Apesar de ceder a segunda e a terça-feiras de Carnaval a empresa exigiu, como contra-partida, a compensação de uma hora a mais de trabalho ao longo de dezesseis dias úteis; por conta disso, à saída do serviço enfrentam-se filas maiores, maiores congestionamentos e massas de indivíduos cujo humor assemelha-se ao de búfalos acossados por leões.

Ao final das escadas rolantes do metrô, encontro as passagens obstruídas por camelôs que vendem mercadoria conforme o clima: fones de ouvido para celulares e chocolates nos dias secos ou guarda-chuvas e sombrinhas nos úmidos. Mais à frente um violinista - que no auge da crise financeira apareceu por ali e mais arranhava que tocava o pobre do violino - acostumou-se aos cobres que lhe jogam no chapéu a seus pés e, apesar de ter aprimorado a técnica de tocar, estacionou num patamar que também não lhe permite vôos mais altos e por ali conforma-se em passar seus dias, junto a uma pequena caixa de som que lhe serve de acompanhamento, emitindo em seu alto-falante um arranjo musical metálico e abafado.

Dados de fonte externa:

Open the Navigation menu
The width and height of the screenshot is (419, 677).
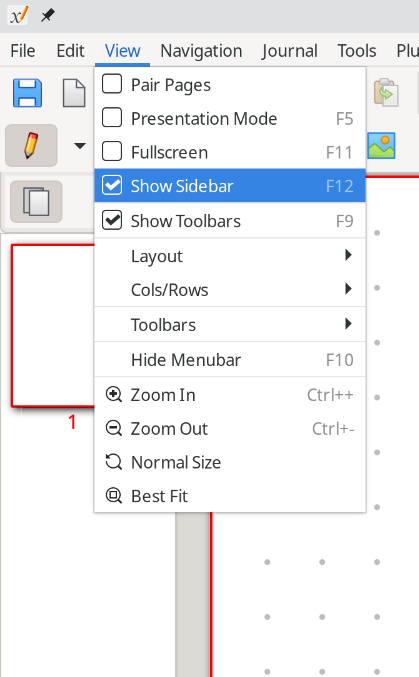201,51
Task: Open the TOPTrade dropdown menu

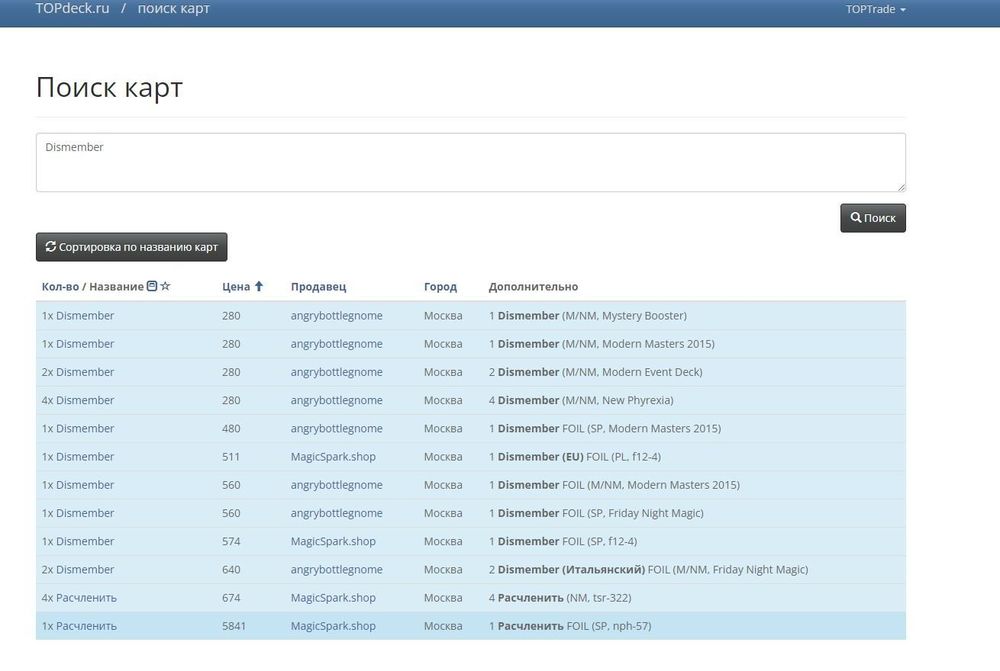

Tem também aquele pessoal vestindo aventais de cores berrantes, representando bancos e oferecendo crédito financeiro em condições tão obscenas que fariam um agiota corar, ou então sujeitos engravatados e indiscretos empurrando planos de saúde, sucos emagrecedores ou simplesmente tentando aplicar velhos golpes de estelionato. E não poderia deixar de citar aqueles camaradas que quase conseguem tirar o cidadão do sério quando esfregam nos rostos suarentos de quem passa os folhetos que compram ouro, oferecem mandingas infalíveis ou indicam um novo restaurante com a mesma melhor comida caseira de sempre da região.

E foi porque vi um casal com maços de papel nas mãos flanqueando a mesma calçada em que me encontrava, que abaixei a cabeça, cansado já do dia mais longo e da viagem mais conturbada, tentando evitar o acinte de um folheto sambando rente às minhas ventas, obrigando-me a afastá-lo como se mosca fosse. Mas não foi o que aconteceu: agindo cortesmente, a moça e o rapaz uniformizados ofereciam seus folhetos com um sorriso simpático e uma distância respeitosa, informando tratar-se de uma nova escola de idiomas.

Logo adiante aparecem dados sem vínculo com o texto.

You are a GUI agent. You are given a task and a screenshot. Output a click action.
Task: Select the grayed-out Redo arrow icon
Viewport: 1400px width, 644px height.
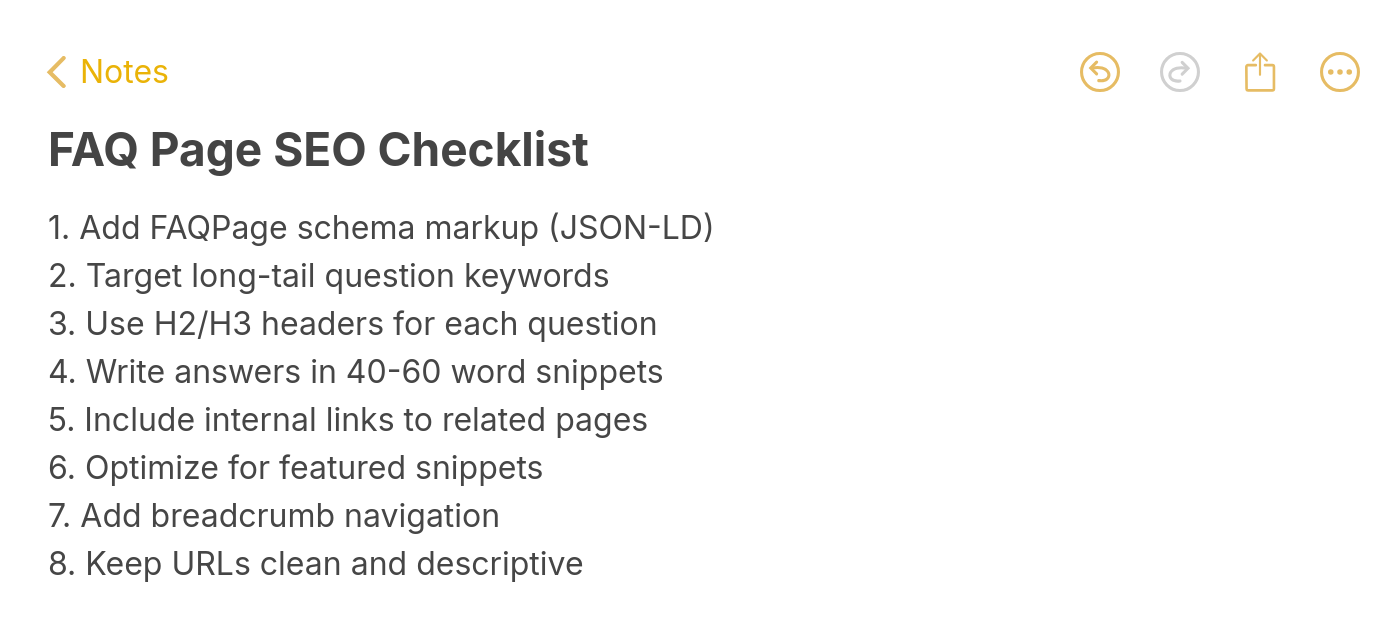(x=1179, y=71)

Com minha cabeça a meio caminho de levantar-se, ainda olhando de soslaio, é que percebi alguém fantasiado de papagaio; como eu já me afastava do trio, apenas reparei que a pessoa fantasiada, num movimento rápido e discreto, esfregou suas mãos à moda de asas e penas verdes. O gesto encerrava doses de vergonha e auto-piedade. A cena comoveu-me e fui tomado por uma compaixão dolorida por aquela criatura; no mesmo instante, desejei ser um mágico, que por magia fizesse surgir - ali, ao lado daquele trio - uma banda animada e afinada, divertida, que deixasse à vontade o pequeno louro e o fizesse sentir-se menos deslocado, menos insignificante. Que afinal, o encorajasse a fazer o papel que lhe cabia, que era o de chamar a atenção dos transeuntes insensíveis, que somos todos nessas megalópoles embrutecedoras de almas. E que ao fim e ao cabo eu pudesse dizer-lhe:

- Coragem! Não tenha medo nem vergonha! Você está trabalhando honestamente e só por isso deveria exultar de alegria! Divirta-se e faça de seu ganha-pão um momento de orgulho e satisfação. Força irmã! Força irmão!

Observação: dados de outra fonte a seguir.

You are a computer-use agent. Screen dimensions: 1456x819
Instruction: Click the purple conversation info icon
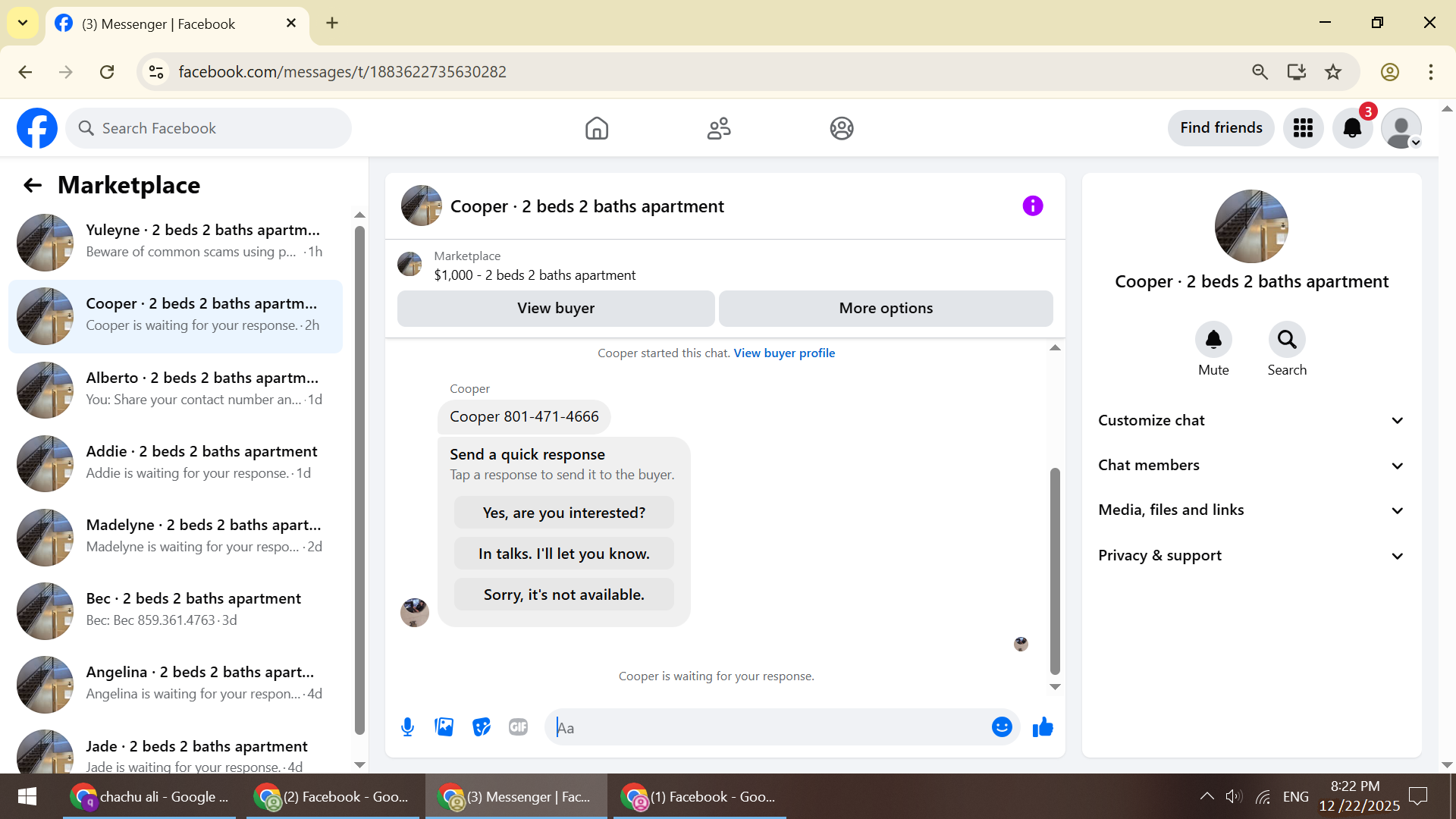[x=1033, y=206]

Mas não foi o que aconteceu: a passo ritmado afastei-me do trio e tornei a baixar minha cabeça, agora num misto de censura e remorso. Tentei me confortar:

- De verão este aqui só tem o nome! Sorte de quem está dentro daquela fantasia, não estará sufocando com o calor...

Mas não foi o suficiente. Desejei mais que nunca chegar em casa, ganhar o abraço de minha amada, jantar e esquecer. Esquecer que estou num moedor de carne, mas que talvez ainda me encontre no bocal do moedor, um tanto afastado do fuso e das lâminas da máquina, para ali ser, algum dia enfim, triturado, repisado, esmagado até o fundo de minha alma. E não pude deixar de pensar que aquele pobre fantasiado talvez já fosse a peça moída dada de comer a este mundo-cão. Relembrando aquele gesto aflito de suas mãos, lhe dirigi uma última prece:

- Força irmã! Força irmão!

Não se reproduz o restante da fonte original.